Mr. Longdon made it out. “As supposing me, you mean, an interested party?”

She clapped her gloved hands for joy. “It’s a delight to hear you practically admit that you ARE one! Mr. Mitchett will take anything from you—above all perfect candour. It isn’t every day one meets YOUR kind, and he’s a connoisseur. I leave it to you—I leave it to you.”

She spoke as if it were something she had thrust bodily into his hands and wished to hurry away from. He put his hands behind him—straightening himself a little, half-kindled, still half-confused. “You’re all extraordinary people!”

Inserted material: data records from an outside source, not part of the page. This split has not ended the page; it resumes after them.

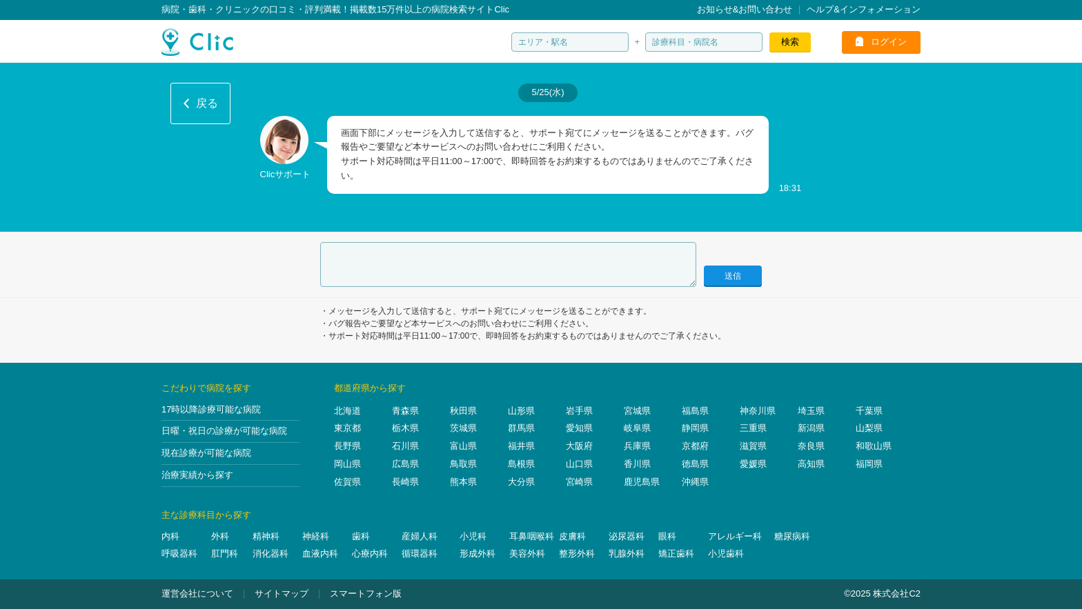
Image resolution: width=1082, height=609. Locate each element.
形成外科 (477, 553)
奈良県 (811, 446)
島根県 (521, 464)
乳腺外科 (627, 553)
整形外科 (577, 553)
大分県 (521, 482)
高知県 (811, 464)
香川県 (637, 464)
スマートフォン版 (366, 593)
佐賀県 (347, 482)
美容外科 (527, 553)
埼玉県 (811, 411)
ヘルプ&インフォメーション (864, 9)
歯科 (361, 536)
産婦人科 (419, 536)
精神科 (266, 536)
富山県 (463, 446)
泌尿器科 (627, 536)
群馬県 (521, 428)
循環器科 (419, 553)
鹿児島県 (642, 482)
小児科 (473, 536)
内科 (170, 536)
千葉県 (869, 411)
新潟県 (811, 428)
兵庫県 (637, 446)
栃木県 (405, 428)
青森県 (405, 411)
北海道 (347, 411)
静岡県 (695, 428)
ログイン (889, 42)
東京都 (347, 428)
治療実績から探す (197, 475)
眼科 (667, 536)
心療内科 (370, 553)
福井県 (521, 446)
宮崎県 (579, 482)
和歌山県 (874, 446)
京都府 (695, 446)
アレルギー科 (735, 536)
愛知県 (579, 428)
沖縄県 (695, 482)
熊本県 (463, 482)
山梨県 (869, 428)
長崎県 (405, 482)
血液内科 (320, 553)
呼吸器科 (179, 553)
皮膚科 (572, 536)
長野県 (347, 446)
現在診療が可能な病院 (206, 453)
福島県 (695, 411)
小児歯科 (726, 553)
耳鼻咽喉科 (531, 536)
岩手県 (579, 411)
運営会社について (197, 593)
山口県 (579, 464)
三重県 (753, 428)
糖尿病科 (792, 536)
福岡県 (869, 464)
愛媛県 (753, 464)
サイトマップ (281, 593)
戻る (207, 103)
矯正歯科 (676, 553)
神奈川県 (758, 411)
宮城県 (637, 411)
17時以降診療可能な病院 (211, 409)
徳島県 (695, 464)
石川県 (405, 446)
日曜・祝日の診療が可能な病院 (224, 431)
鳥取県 (463, 464)
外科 (220, 536)
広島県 (405, 464)
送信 (733, 276)
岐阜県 (637, 428)
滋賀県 (753, 446)
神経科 (315, 536)
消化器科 (270, 553)
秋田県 (463, 411)
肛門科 (224, 553)
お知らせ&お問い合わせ (745, 9)
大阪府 (579, 446)
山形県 (521, 411)
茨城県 (463, 428)
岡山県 (347, 464)
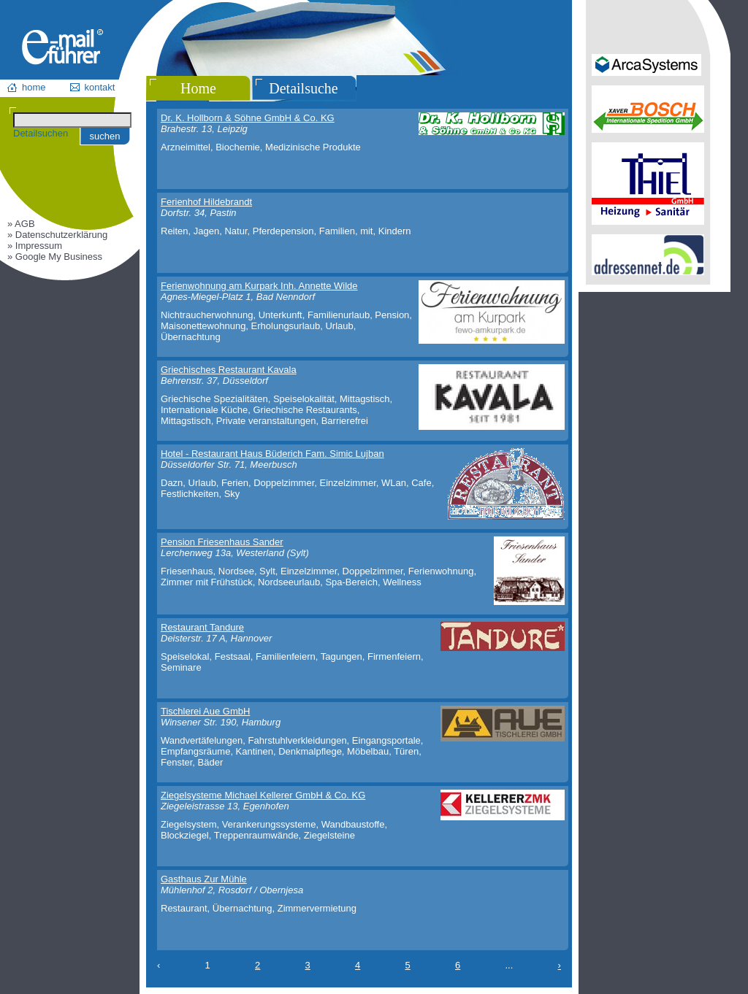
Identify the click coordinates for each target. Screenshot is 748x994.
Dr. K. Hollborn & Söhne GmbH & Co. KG (248, 117)
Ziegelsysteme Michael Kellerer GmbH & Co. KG (263, 795)
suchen (105, 136)
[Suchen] (72, 120)
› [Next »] (559, 965)
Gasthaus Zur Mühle (204, 879)
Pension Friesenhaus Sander (222, 541)
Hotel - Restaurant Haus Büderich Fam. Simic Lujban (272, 453)
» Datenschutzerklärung (57, 234)
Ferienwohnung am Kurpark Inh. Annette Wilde (259, 285)
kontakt (100, 87)
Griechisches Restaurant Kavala (229, 369)
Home (198, 88)
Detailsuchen (40, 133)
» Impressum (34, 245)
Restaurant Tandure (202, 627)
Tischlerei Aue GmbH (205, 711)
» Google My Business (54, 256)
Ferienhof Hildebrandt (206, 201)
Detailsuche (303, 88)
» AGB (21, 223)
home (34, 87)
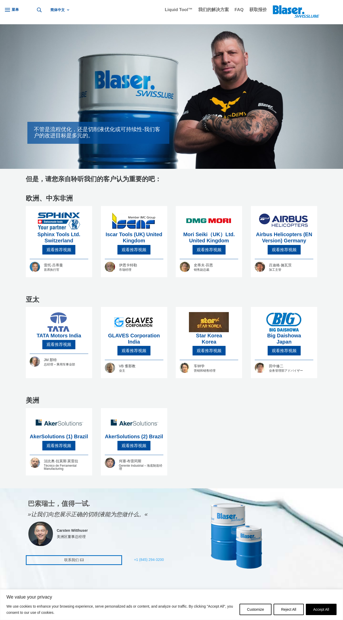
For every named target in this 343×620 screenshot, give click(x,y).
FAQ (239, 10)
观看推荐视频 (58, 250)
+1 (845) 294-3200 (149, 560)
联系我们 (71, 560)
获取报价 (258, 10)
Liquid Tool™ (178, 10)
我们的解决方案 (213, 10)
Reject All (288, 609)
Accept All (321, 609)
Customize (255, 609)
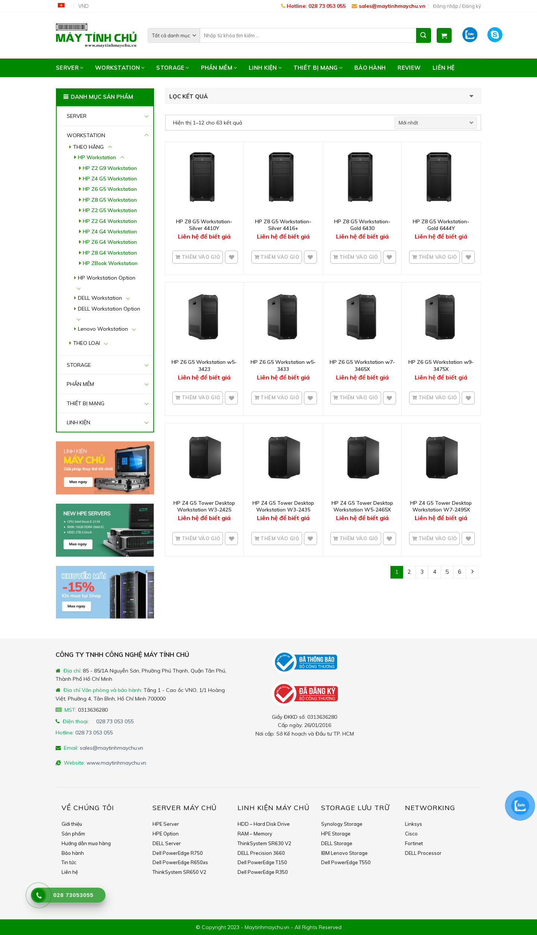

She gave a toss of her head that showed her as not so dazzled. “You’re the best of us, caro mio—you and Aggie: for Aggie’s as good as you. Mitchy’s good too, however—Mitchy’s beautiful. You see it’s not only his money. He’s a gentleman. So are you. There aren’t so many. But we must move fast,” she added more sharply.

“What do you mean by fast?”

“What should I mean but what I say? If Nanda doesn’t get a husband early in the business—”

“Well?” said Mr. Longdon, as she appeared to pause with the weight of her idea.

“Why she won’t get one late—she won’t get one at all. One, I mean, of the kind she’ll take. She’ll have been in it over-long for THEIR taste.”